» **Problem**: Type out the data again. Keep every line exactly the same.

★ ★ ★ ★

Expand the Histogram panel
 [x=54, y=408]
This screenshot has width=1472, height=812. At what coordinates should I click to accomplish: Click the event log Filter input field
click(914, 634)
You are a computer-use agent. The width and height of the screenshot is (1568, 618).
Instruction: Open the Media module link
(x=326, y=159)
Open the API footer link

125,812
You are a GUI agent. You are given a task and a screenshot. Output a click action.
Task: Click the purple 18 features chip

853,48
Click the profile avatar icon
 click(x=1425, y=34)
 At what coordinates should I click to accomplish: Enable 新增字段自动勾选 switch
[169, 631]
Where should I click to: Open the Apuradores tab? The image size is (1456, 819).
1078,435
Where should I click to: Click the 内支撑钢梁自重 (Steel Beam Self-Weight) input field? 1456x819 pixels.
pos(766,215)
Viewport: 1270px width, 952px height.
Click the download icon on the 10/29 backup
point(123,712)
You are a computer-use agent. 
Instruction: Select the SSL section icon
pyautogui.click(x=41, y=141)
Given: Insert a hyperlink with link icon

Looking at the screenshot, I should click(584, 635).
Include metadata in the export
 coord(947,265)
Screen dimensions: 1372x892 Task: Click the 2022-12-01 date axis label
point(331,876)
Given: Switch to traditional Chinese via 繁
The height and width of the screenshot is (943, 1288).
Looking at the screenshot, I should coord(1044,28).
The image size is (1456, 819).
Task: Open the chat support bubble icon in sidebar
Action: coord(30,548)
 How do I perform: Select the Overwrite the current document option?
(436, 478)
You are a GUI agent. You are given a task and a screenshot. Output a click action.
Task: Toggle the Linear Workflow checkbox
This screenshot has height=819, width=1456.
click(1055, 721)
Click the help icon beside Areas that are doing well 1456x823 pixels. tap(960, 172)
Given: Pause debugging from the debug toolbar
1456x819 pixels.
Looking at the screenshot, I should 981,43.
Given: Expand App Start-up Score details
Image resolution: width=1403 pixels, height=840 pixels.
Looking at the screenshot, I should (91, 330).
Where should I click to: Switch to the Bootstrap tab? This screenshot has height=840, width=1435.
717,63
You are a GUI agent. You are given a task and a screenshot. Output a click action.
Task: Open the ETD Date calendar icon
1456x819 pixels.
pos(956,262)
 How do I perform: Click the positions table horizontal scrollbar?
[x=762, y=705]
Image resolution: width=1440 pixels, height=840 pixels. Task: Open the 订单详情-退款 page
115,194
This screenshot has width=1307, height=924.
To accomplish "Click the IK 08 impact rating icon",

★ ★ ★ ★

» **Task solution**:
Expand the Histogram panel
 [x=54, y=408]
This screenshot has width=1472, height=812. At what coordinates should I click to accomplish: Click the event log Filter input field
click(914, 634)
You are a computer-use agent. The width and height of the screenshot is (1568, 618).
Instruction: Open the Media module link
(x=326, y=159)
Open the API footer link

125,812
You are a GUI agent. You are given a task and a screenshot. Output a click action.
Task: Click the purple 18 features chip

853,48
Click the profile avatar icon
 click(x=1425, y=34)
 At what coordinates should I click to accomplish: Enable 新增字段自动勾选 switch
[169, 631]
Where should I click to: Open the Apuradores tab? The image size is (1456, 819).
1078,435
Where should I click to: Click the 内支撑钢梁自重 (Steel Beam Self-Weight) input field? 1456x819 pixels.
pos(766,215)
Viewport: 1270px width, 952px height.
Click the download icon on the 10/29 backup
point(123,712)
You are a computer-use agent. 
Instruction: Select the SSL section icon
pyautogui.click(x=41, y=141)
Given: Insert a hyperlink with link icon

Looking at the screenshot, I should click(584, 635).
Include metadata in the export
 coord(947,265)
Screen dimensions: 1372x892 Task: Click the 2022-12-01 date axis label
point(331,876)
Given: Switch to traditional Chinese via 繁
The height and width of the screenshot is (943, 1288).
Looking at the screenshot, I should coord(1044,28).
The image size is (1456, 819).
Task: Open the chat support bubble icon in sidebar
Action: coord(30,548)
 How do I perform: Select the Overwrite the current document option?
(436, 478)
You are a GUI agent. You are given a task and a screenshot. Output a click action.
Task: Toggle the Linear Workflow checkbox
This screenshot has height=819, width=1456.
click(1055, 721)
Click the help icon beside Areas that are doing well 1456x823 pixels. tap(960, 172)
Given: Pause debugging from the debug toolbar
1456x819 pixels.
Looking at the screenshot, I should 981,43.
Given: Expand App Start-up Score details
Image resolution: width=1403 pixels, height=840 pixels.
Looking at the screenshot, I should (91, 330).
Where should I click to: Switch to the Bootstrap tab? This screenshot has height=840, width=1435.
717,63
You are a GUI agent. You are given a task and a screenshot. Output a click action.
Task: Open the ETD Date calendar icon
1456x819 pixels.
pos(956,262)
 How do I perform: Click the positions table horizontal scrollbar?
[x=762, y=705]
Image resolution: width=1440 pixels, height=840 pixels. Task: Open the 订单详情-退款 page
115,194
This screenshot has width=1307, height=924.
To accomplish "Click the IK 08 impact rating icon",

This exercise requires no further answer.